THE SUITS HAVE it! When the Sensex climbs giddily upward, you know who the Budget is for. And when the polished guys who expertly look at the esoterica of economic numbers in television studios and tell us that the Budget is good for us, we know it’s good for them. And best of all, finally Nirmala Sitharaman, Master’s at JNU notwithstanding, has shown that her heart is in the Right place.
Who are we to quibble? The suits have spoken, the captains of industry have delivered their pronouncements and the pink papers have shouted in orgiastic glee, so they must all be right. For them the Budget contained such delights as no new Covid tax, no wealth tax and no super-rich tax. What if the budget announced a cut of Rs 6,000 crore from the already inadequate education allocation, with school education being hit with a Rs 5,000 crore cut? After all, that only concerns children who don’t go to plush IB schools, or even ordinary private schools. In any case when they grow up, these children will never become suits; their future is to add to India’s unemployed numbers and become just another statistic the suits can ignore. As they ignored the Budget cuts to food subsidy and to MGNREGS, both of which are crucial to marginal rural farmers, migrants and the urban poor, all of who have been disproportionately hit by the pandemic.
The state of Maharashtra feels aggrieved because its needs have been completely ignored: even Mumbai’s real estate sector has got no relief from GST, or tax breaks for locked down construction projects, even though it’s one industry which employs millions of unskilled men and women and could have done with a little help from its friends. If only Maharashtra had the sense to announce an election like Bengal, Assam, Tamil Nadu and Kerala, budgetary allocations would have come flooding in!
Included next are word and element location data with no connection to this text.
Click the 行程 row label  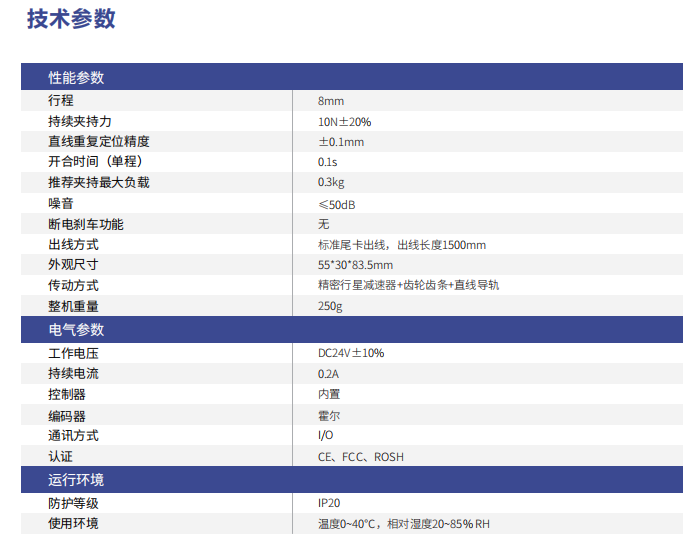coord(61,101)
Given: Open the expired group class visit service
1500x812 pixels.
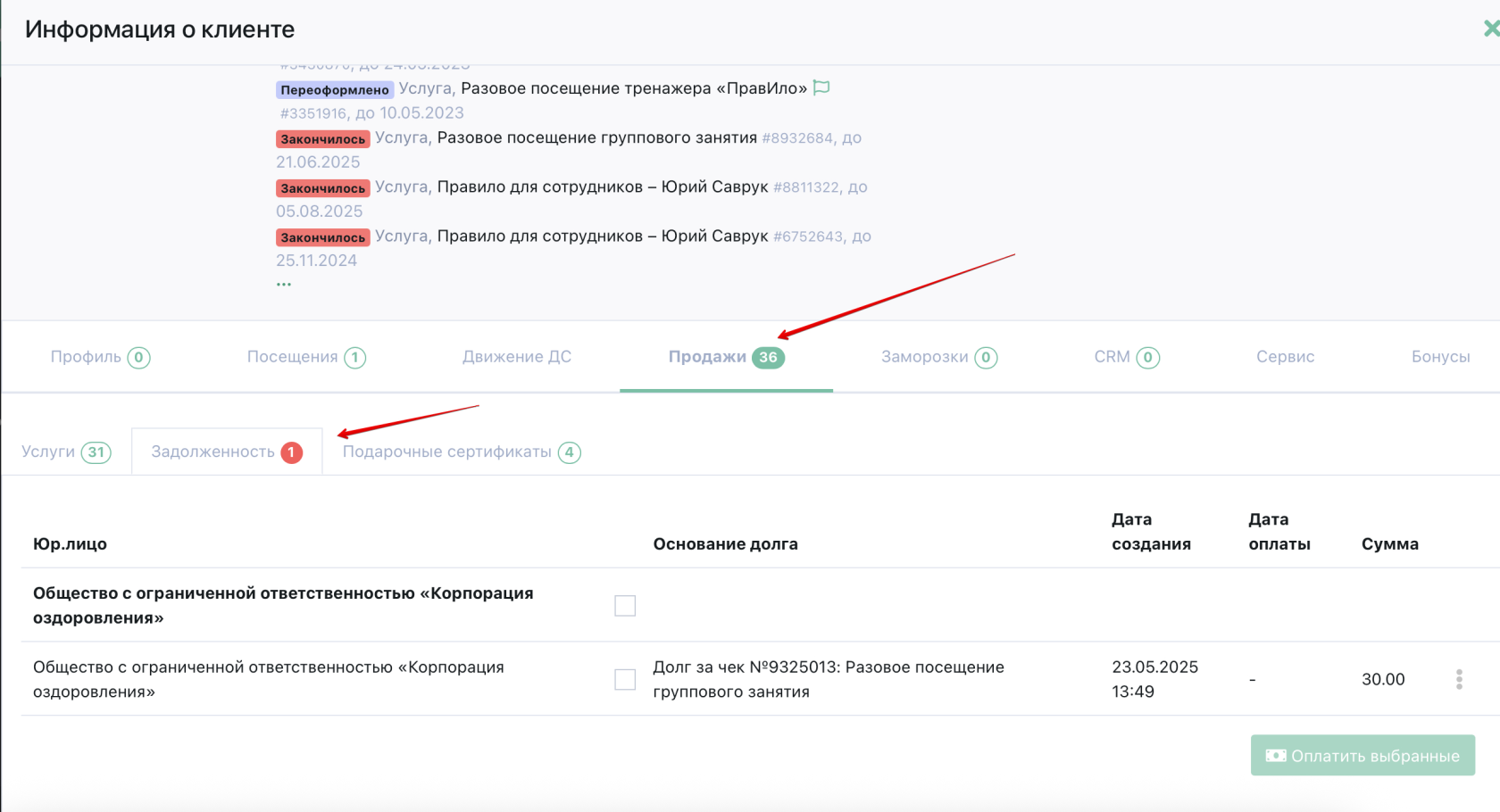Looking at the screenshot, I should pos(596,137).
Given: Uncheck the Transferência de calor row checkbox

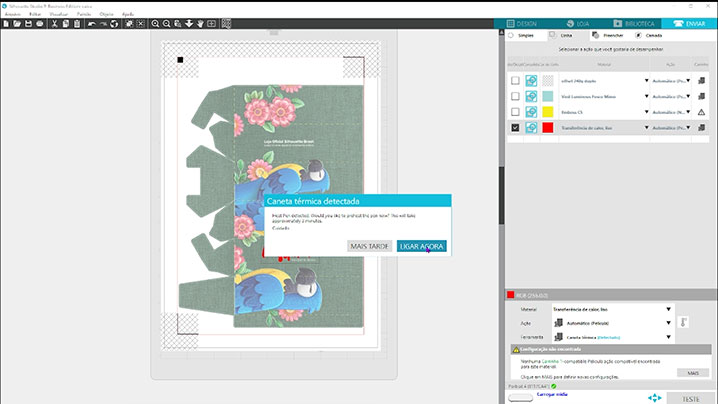Looking at the screenshot, I should [515, 128].
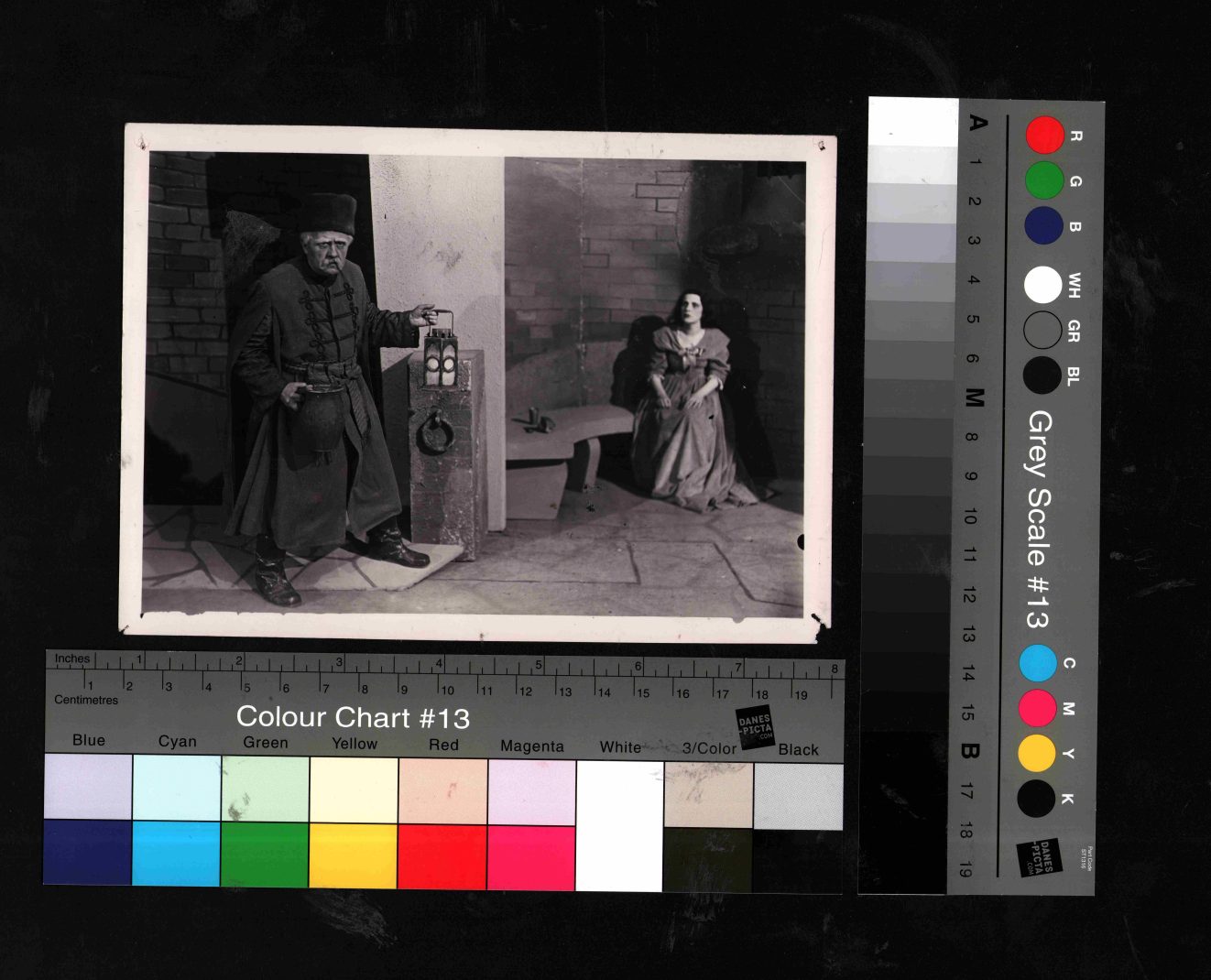Click the 'Colour Chart #13' title text
The width and height of the screenshot is (1211, 980).
(353, 717)
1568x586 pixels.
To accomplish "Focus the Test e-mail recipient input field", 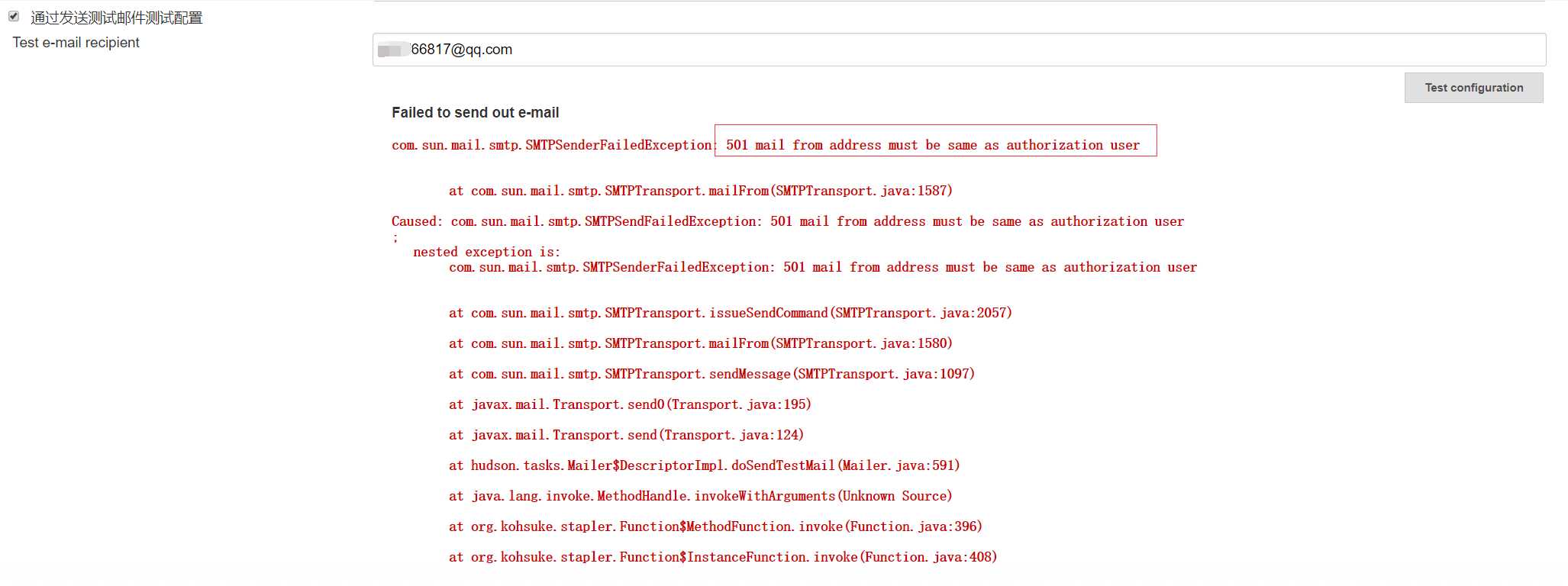I will click(959, 50).
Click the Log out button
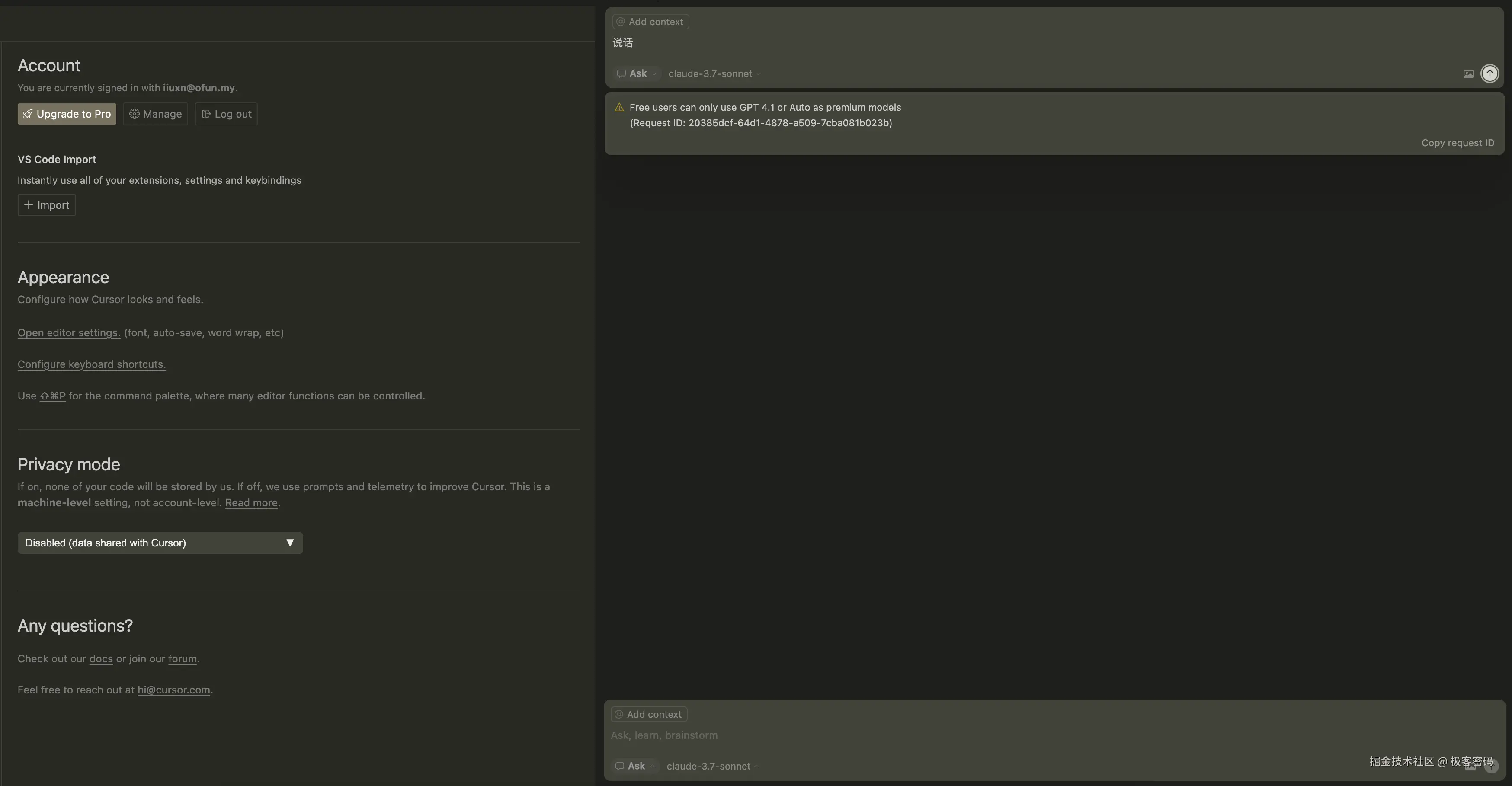The image size is (1512, 786). pyautogui.click(x=227, y=114)
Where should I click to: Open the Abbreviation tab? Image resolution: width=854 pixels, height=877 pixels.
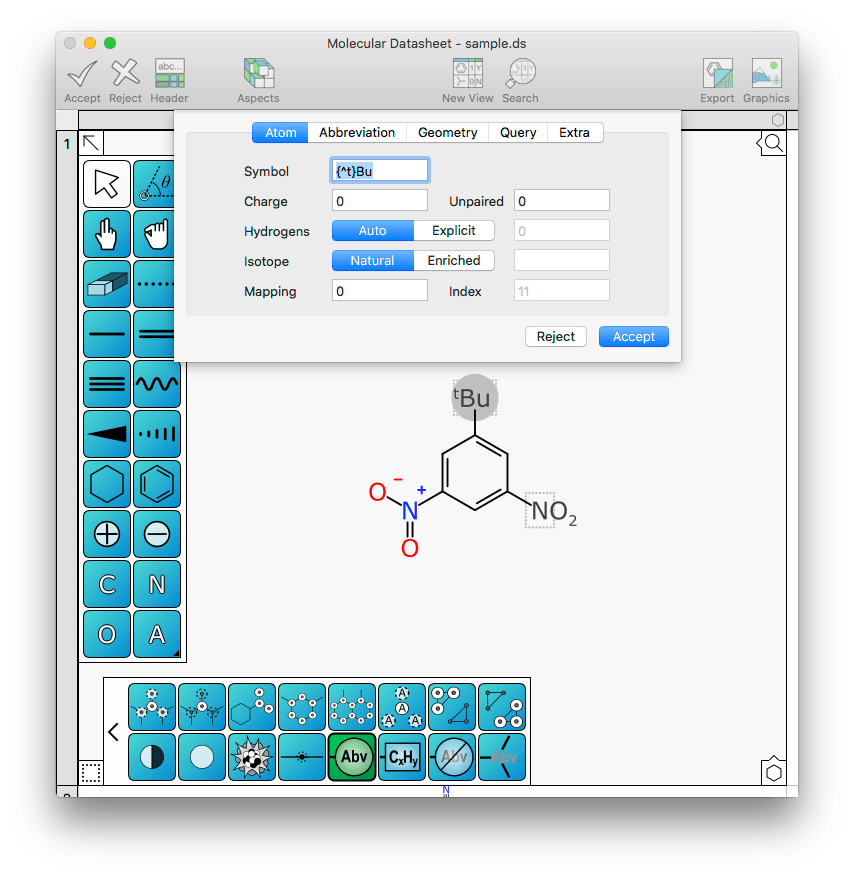(x=357, y=133)
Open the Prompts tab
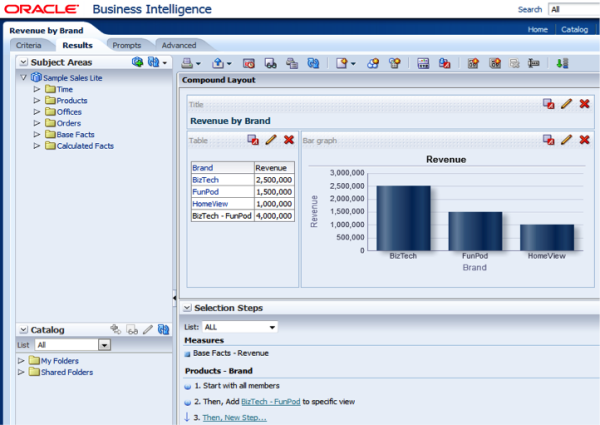This screenshot has width=600, height=425. (x=126, y=45)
MUMBAI’S SUBURBAN TRAIN services, what the locals call ‘locals’, after a full ten-month gap, were opened to all on February 1st, and as expected (and feared), men, women and children of all ages, shapes and sizes came rushing back heaving masked sighs of relief. On the very first day, 3.4 million travelled, which was astonishing when you consider the restricted timings for the general public: they can travel only before 7 am, and after 9 pm, with a 12 noon to 4 pm slot in between.
Let’s figure that out. People will have to come to work really, really early, well before offices open, and leave really, really late, well after their offices have shut. Or is Mumbai spilling over with the milk of human kindness, and soft-hearted employers will let their staff leave really, really early to catch the 4 pm local?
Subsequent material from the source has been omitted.